Article:
* * *

Key things to point out: 
- Hidden hinge inside frame
- Air lines running through the frame
- Re-directed chain path

plus alot of other shit that will show up in the near future.


----------



## somerstyle

U weren't lying Danny I can see why u were focused. That bike looks badass


----------



## JUSTDEEZ

somerstyle said:


> U weren't lying Danny I can see why u were focused. That bike looks badass


Lol. Cool, glad you can see I wasn't playing around and not finishing shit. Time to get back to work.


----------



## LIL GOODTIMES CC

Bump for some badass designs


----------



## juangotti




----------



## cwplanet




----------



## JUSTDEEZ

cwplanet said:


>


:wave:


----------



## 96tein

Danny thanks for the auto cad work man, shit came out so clean.... Lovin it g, cant wait to get the sweetheart sprocket onto tigress


----------



## CE 707

What up bro how you been


----------



## JUSTDEEZ

96tein said:


> Danny thanks for the auto cad work man, shit came out so clean.... Lovin it g, cant wait to get the sweetheart sprocket onto tigress


my pleasure bro. glad it worked out for you. putting a new spin on old designs is awesome. hahah



CE 707 said:


> What up bro how you been


gettin killed my friend. too much work to do before the end of the season. going to vegas?


----------



## CE 707

JUSTDEEZ said:


> my pleasure bro. glad it worked out for you. putting a new spin on old designs is awesome. hahah
> 
> 
> gettin killed my friend. too much work to do before the end of the season. going to vegas?


Dam I bet bro I was gonna hit you up for a secret project but ill hit you up after Vegas I'm planning to make the trip I still owe you a drink bro what day you going


----------



## JUSTDEEZ

CE 707 said:


> Dam I bet bro I was gonna hit you up for a secret project but ill hit you up after Vegas I'm planning to make the trip I still owe you a drink bro what day you going


should be there from thursday to monday. thats the plan. rooms already booked, but the plane tix shot up in price. crossing my fingers they go down in the next couple weeks. i aint trying to pay 600 for a ticket.

* * *

Exercise set:
1/ Reproduce word for word the part of the bike-build forum thread that begins with the words containing "Key things to" and ends with "the near future.".
2/ Carry on the bike-build forum thread after its last post.

Stored data:
* * *

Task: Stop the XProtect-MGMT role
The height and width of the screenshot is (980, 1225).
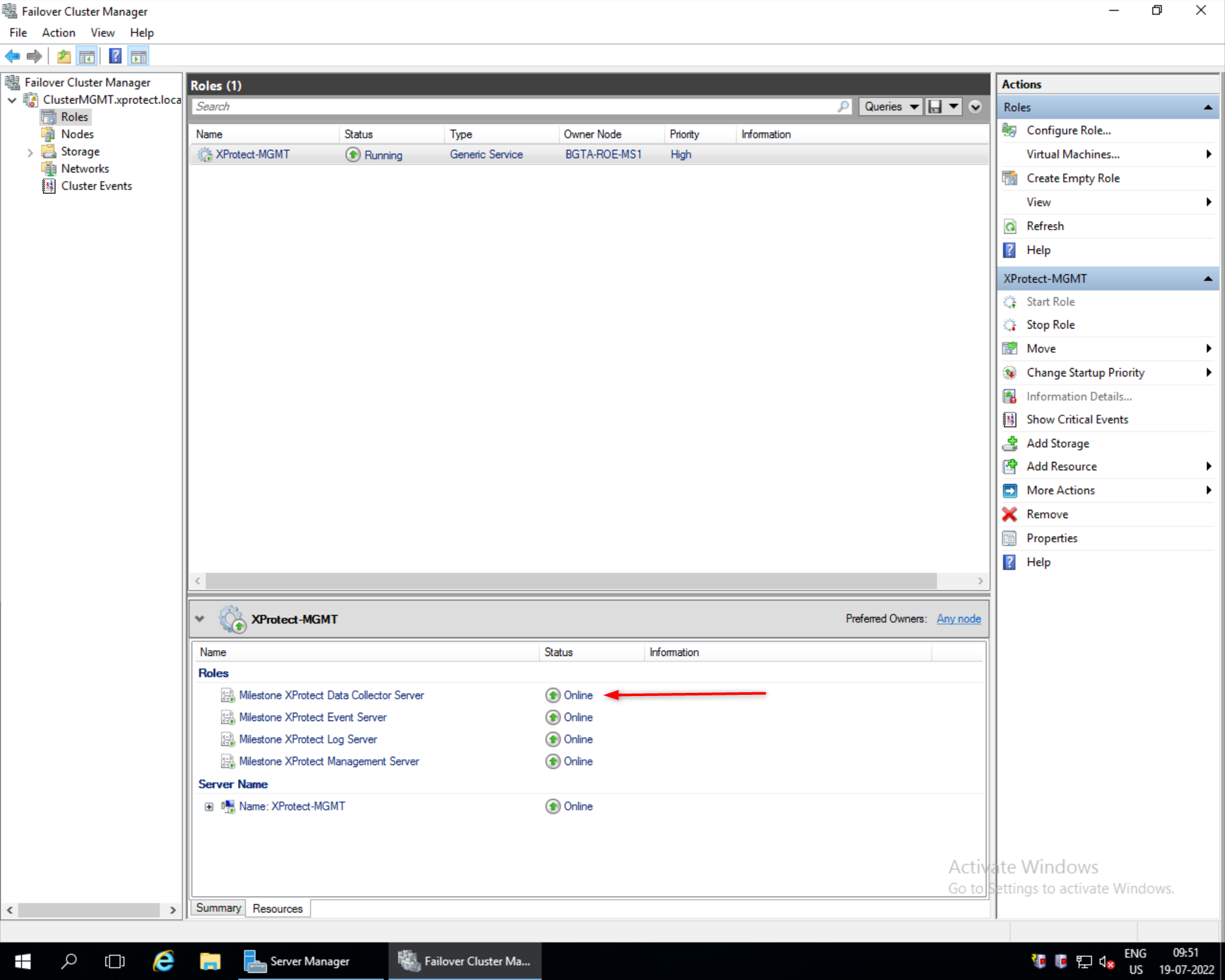Action: [1050, 325]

* * *

Answer list:
1/
Key things to point out: 
- Hidden hinge inside frame
- Air lines running through the frame
- Re-directed chain path

plus alot of other shit that will show up in the near future.

2/
----------



## CE 707

Yea that about the same days I'm trying to go you ain't lieing bout the plane tickets have you checked spirit airlines


----------



## JUSTDEEZ

CE 707 said:


> Yea that about the same days I'm trying to go you ain't lieing bout the plane tickets have you checked spirit airlines


i looked through all the airlines that fly out of the airport by my house. I live next to one of the biggest airports in the country. Dont think i saw spirit airlines......


----------



## CE 707

Its a newer airline


----------



## DETACHED

hey what up bro, been forever since i hit you up, was wondering what cad file prices would be now a days, hit me back also if you got a facebook i got a homeboy who wants a few cad files too. anyways hit me up when you get a chance.


----------



## JUSTDEEZ

DETACHED said:


> hey what up bro, been forever since i hit you up, was wondering what cad file prices would be now a days, hit me back also if you got a facebook i got a homeboy who wants a few cad files too. anyways hit me up when you get a chance.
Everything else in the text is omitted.